When we think about how to help children through school, the first things that come to mind are: checking their homework, having pencils, pens, and paper, and getting them to school. With No Child Left Behind (NCLB) test scores are important and everyone is concerned how well their child will do. However, the reality of it all is we are here to prepare our children to grow up and become productive responsible adults. Enabling our children will only teach them to become dependent on adults. Here are ten ways to support your child, regardless of their grade level:
1. Talk with your child everyday. It's important to talk with your child not at them. Everyone is always ready to tell their child what not to do. What do they like to do, what are they watching on television, what is going on in the news? Talk to your child not at them. Engage them in conversation regarding community and world events. Not all news is violent.
2. Ask your child what happened in school. Many parents ask, "What did you learn?" I can guarantee the response will be, "nothing." When asking what happened, your child's first response will give you insight into what is important in their mind. Do they tell you about a fight that occurred, a child who got hurt, a teacher's negative comment, or what they learned, what positive feedback they received from the teacher, and upcoming school events? This will also tell you how your child sees the world, is the cup half empty or half full. Regardless of their response, listen and ask further questions. Do not tell them what they should have done throughout their day.

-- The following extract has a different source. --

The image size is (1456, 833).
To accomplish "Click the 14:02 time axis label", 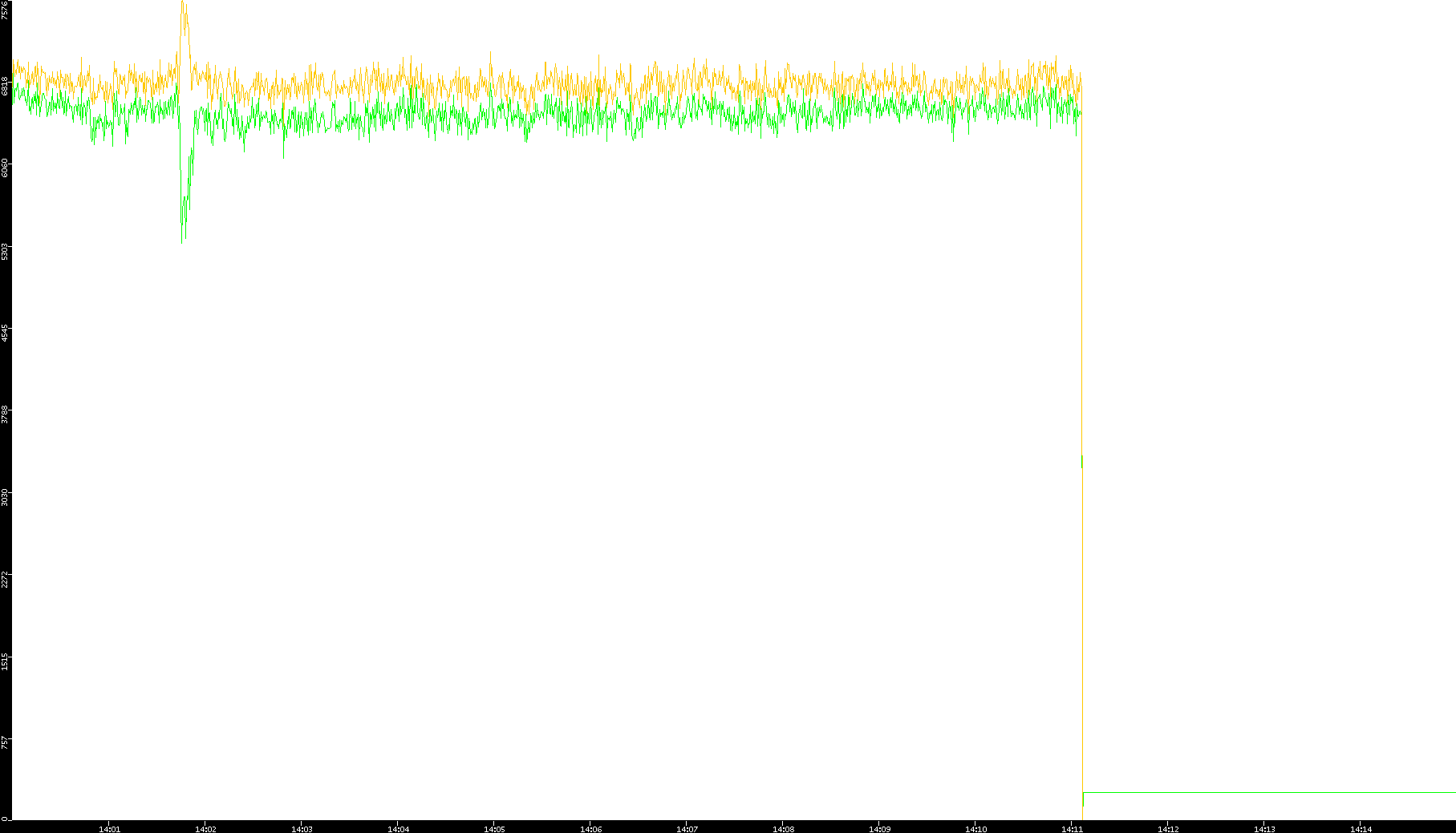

3. Give them a specific time and place to do homework. School is preparation for work when they become an adult. Pick a time in the early evening when everyone in the family has to work, including the adults. While your child is working on homework, the adults may be paying bills, reading the newspaper, or taking care of household chores. During this time regardless of the activity everyone is engaged in, there should be no interruption from the telephone, television or anyone in the house. Whatever you do, do not do your child's homework, you are not fooling anyone. It only tells your child you do not believe in him/her.
4. Review their homework. Rather than check their homework, you want to review it with your child and ask him/her to explain their work and their thinking. Even if you see incorrect answers or misconceptions of concepts, do not correct their work. Making mistakes is a part of life, and what effort will he/she put into their work if they know you will "fix" it all. As much as you want everything they do to be perfect, parents need to know the difference between enabling and providing support.
5. Conflict Resolution. The book, Making Friends for Dummies, has yet to be written. It is a lifelong process of learning, and yet the most difficult and trying times are during ones school days. When your child has a conflict with another student, do not run to their rescue. Inform the teacher, in case the teacher is unaware. Many parents feel that running to the principal's office and requesting a classroom transfer is the solution. It only teaches students to run from their problems. Unless their safety is in jeopardy, transferring a student is not the best option. Many children have the belief that we have only one "best friend." Yet, they change best friends on a daily basis. Different personal activities may involve different friends. We create relationships and maintain as many as possible without playing favorites as to who is closer and who is not. We seemed to have created a society where only one person can be close to you.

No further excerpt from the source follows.